--- Start of DATA RECORDS ---

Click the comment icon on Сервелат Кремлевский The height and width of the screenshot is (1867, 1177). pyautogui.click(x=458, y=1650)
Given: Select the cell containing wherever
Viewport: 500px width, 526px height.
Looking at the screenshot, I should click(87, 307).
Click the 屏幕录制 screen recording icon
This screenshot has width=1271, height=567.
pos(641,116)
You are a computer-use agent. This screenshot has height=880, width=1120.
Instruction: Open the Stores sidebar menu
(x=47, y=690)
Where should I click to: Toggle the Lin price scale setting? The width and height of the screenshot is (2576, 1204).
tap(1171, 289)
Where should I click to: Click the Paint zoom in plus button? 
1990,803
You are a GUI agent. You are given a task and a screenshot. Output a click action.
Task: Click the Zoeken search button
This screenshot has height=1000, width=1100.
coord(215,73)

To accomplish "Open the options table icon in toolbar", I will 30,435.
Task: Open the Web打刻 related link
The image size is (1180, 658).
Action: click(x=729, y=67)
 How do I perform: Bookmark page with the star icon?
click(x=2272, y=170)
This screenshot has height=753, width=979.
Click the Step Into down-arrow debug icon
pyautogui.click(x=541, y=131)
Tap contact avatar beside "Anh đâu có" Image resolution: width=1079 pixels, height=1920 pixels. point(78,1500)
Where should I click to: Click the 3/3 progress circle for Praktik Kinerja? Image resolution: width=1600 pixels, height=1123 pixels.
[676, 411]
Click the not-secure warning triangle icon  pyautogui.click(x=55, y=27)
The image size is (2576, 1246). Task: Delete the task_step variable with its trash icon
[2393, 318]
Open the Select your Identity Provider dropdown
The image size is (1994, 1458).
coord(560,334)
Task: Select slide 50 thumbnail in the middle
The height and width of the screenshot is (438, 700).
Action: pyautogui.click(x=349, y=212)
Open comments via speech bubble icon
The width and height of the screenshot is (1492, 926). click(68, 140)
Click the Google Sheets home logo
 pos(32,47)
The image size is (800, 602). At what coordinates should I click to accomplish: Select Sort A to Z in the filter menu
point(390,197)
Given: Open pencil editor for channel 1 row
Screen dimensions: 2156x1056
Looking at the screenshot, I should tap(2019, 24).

--- End of DATA RECORDS ---

__TASK GOAL__: Reproduce every one of the items above, keeping each line as it stands.

__SOLVED EXERCISE__:
Click the comment icon on Сервелат Кремлевский The height and width of the screenshot is (1867, 1177). pyautogui.click(x=458, y=1650)
Given: Select the cell containing wherever
Viewport: 500px width, 526px height.
Looking at the screenshot, I should click(87, 307).
Click the 屏幕录制 screen recording icon
This screenshot has width=1271, height=567.
pos(641,116)
You are a computer-use agent. This screenshot has height=880, width=1120.
Instruction: Open the Stores sidebar menu
(x=47, y=690)
Where should I click to: Toggle the Lin price scale setting? The width and height of the screenshot is (2576, 1204).
tap(1171, 289)
Where should I click to: Click the Paint zoom in plus button? 
1990,803
You are a GUI agent. You are given a task and a screenshot. Output a click action.
Task: Click the Zoeken search button
This screenshot has height=1000, width=1100.
coord(215,73)

To accomplish "Open the options table icon in toolbar", I will 30,435.
Task: Open the Web打刻 related link
The image size is (1180, 658).
Action: click(x=729, y=67)
 How do I perform: Bookmark page with the star icon?
click(x=2272, y=170)
This screenshot has height=753, width=979.
Click the Step Into down-arrow debug icon
pyautogui.click(x=541, y=131)
Tap contact avatar beside "Anh đâu có" Image resolution: width=1079 pixels, height=1920 pixels. point(78,1500)
Where should I click to: Click the 3/3 progress circle for Praktik Kinerja? Image resolution: width=1600 pixels, height=1123 pixels.
[676, 411]
Click the not-secure warning triangle icon  pyautogui.click(x=55, y=27)
The image size is (2576, 1246). Task: Delete the task_step variable with its trash icon
[2393, 318]
Open the Select your Identity Provider dropdown
The image size is (1994, 1458).
coord(560,334)
Task: Select slide 50 thumbnail in the middle
The height and width of the screenshot is (438, 700).
Action: pyautogui.click(x=349, y=212)
Open comments via speech bubble icon
The width and height of the screenshot is (1492, 926). click(68, 140)
Click the Google Sheets home logo
 pos(32,47)
The image size is (800, 602). At what coordinates should I click to accomplish: Select Sort A to Z in the filter menu
point(390,197)
Given: Open pencil editor for channel 1 row
Screen dimensions: 2156x1056
Looking at the screenshot, I should tap(2019, 24).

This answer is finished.